**PROVIDED TEXT**:
________________________
Papillary muscle tachycardia

Brief Review

Usual site of origin of idiopathic ventricular tachycardia are the fascicles of the left bundle. A group of investigators from University of Alabama at Birmingham, USA have described tachycardia originating from both the anterior [1] and posterior [2] papillary muscles of the left ventricle.
Anterior papillary muscle tachycardia
Tachycardias may arise from the base or middle of the anterior papillary muscle and manifest with a right bundle branch block pattern with right inferior axis of the QRS complex. There was no response to oral verapamil or sodium channel blockers. No Purkinje potentials were recorded in these cases. These tachycardias could not be induced by programmed stimulation. They have a focal mechanism and catheter ablation may be difficult because it needs creation of deep lesions. Four of the six patients had long term success following ablation with an 8 mm irrigated tip radiofrequency ablation catheter.
Posterior papillary muscle tachycardia
Tachycardias were noted to arise from the base of the posterior papillary muscle and having a non reentrant mechanism. ECG showed a right bundle branch block pattern with superior axis QRS axis. The tachycardia was not inducible by programmed atrial or ventricular stimulation. In two patients who had sustained ventricular tachycardia, it could not be terminated by overdrive pacing nor could features of entrainment be demonstrated. Ablation was challenging and needed irrigated tip catheters to tackle recurrence in some of the seven cases reported by the authors.
References

  1. Yamada T, et al. Idiopathic focal ventricular arrhythmias originating from the anterior papillary muscle in the left ventricle. J Cardiovasc Electrophysiol. 2009;20:866-72.
  2. Doppalapudi H et al. Ventricular tachycardia originating from the posterior papillary muscle in the left ventricle: a distinct clinical syndrome. Circ Arrhythm Electrophysiol. 2008;1:23-9.
________________________
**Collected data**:
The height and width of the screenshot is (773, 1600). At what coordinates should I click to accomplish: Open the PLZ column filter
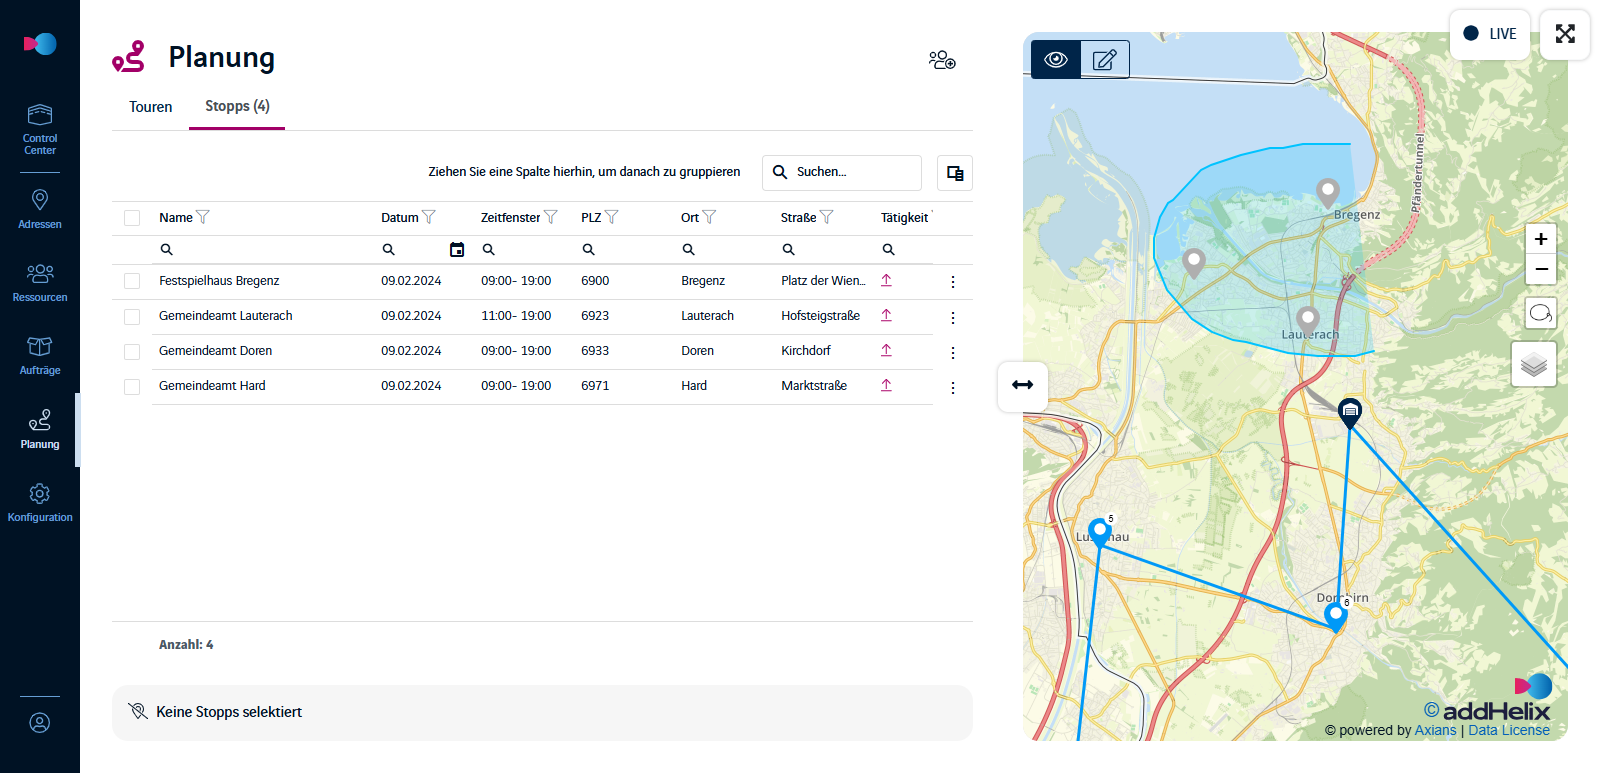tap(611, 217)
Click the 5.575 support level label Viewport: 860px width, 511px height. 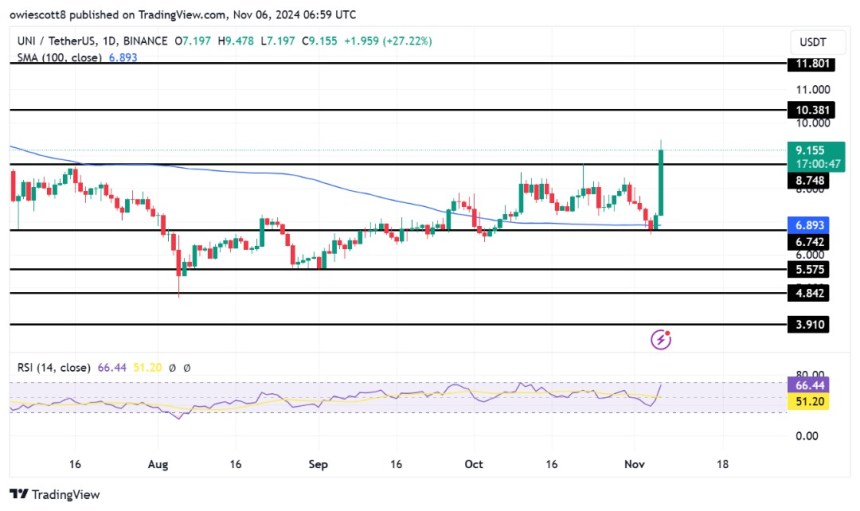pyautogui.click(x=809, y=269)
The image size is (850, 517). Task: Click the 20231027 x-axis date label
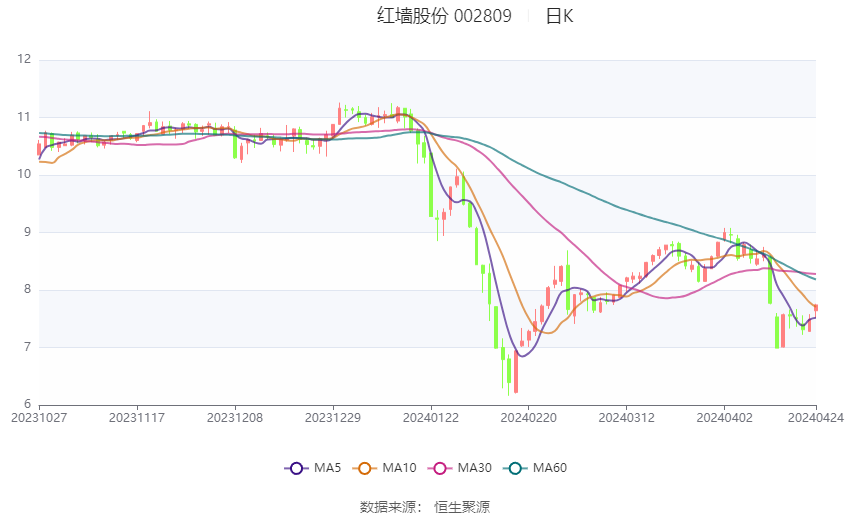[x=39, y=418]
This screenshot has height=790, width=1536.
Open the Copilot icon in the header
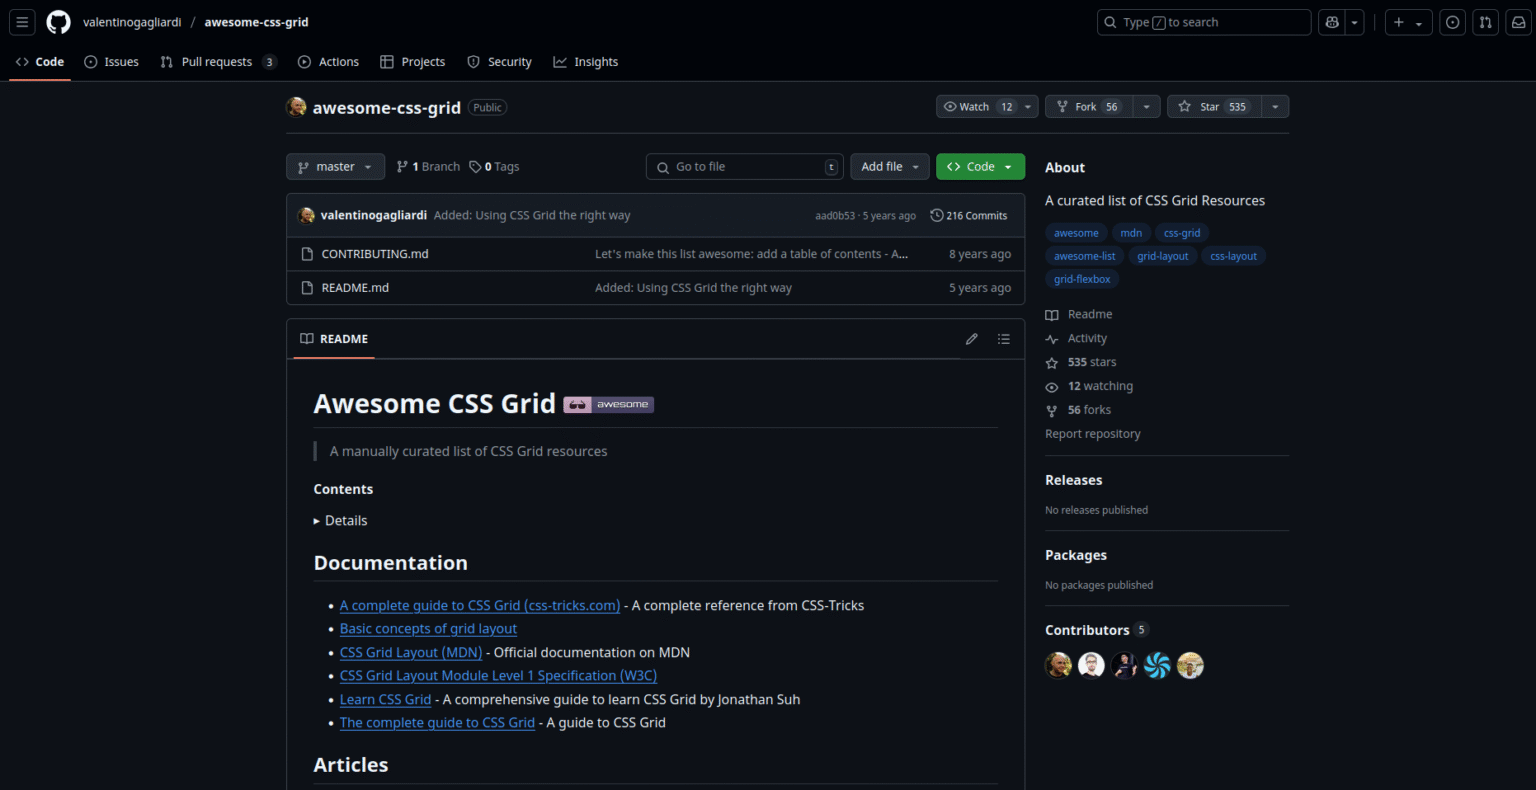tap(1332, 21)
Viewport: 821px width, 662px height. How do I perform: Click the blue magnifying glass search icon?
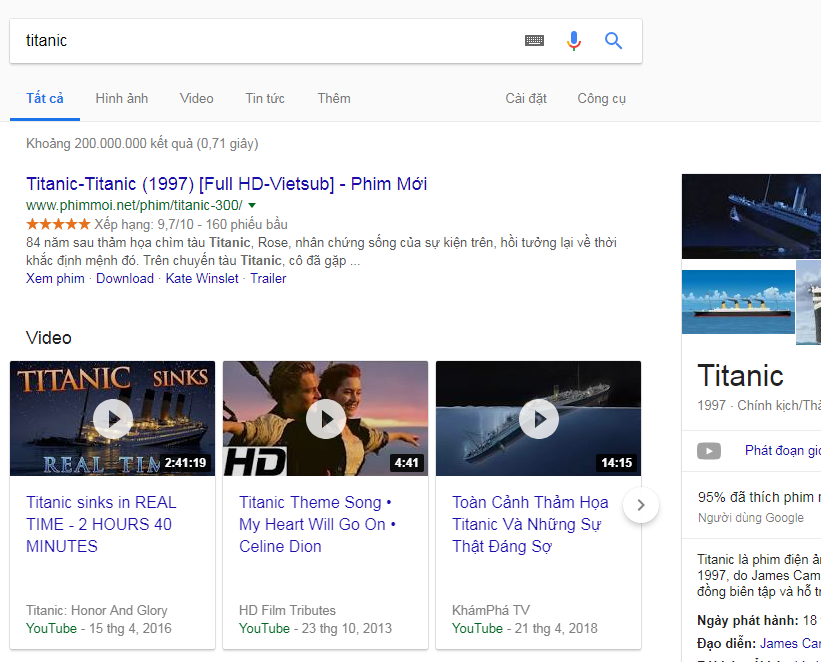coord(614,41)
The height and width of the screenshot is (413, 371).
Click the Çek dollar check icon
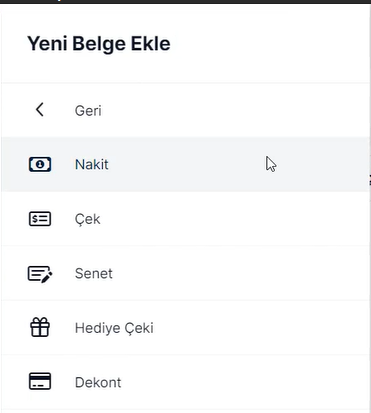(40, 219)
________________________
**WHAT THE EXERCISE ASKS**:
In the papillary muscle tachycardia review, what QRS pattern and axis does the ECG show for tachycardia arising from the posterior papillary muscle?

**TASK SOLUTION**:
A right bundle branch block pattern with a superior QRS axis.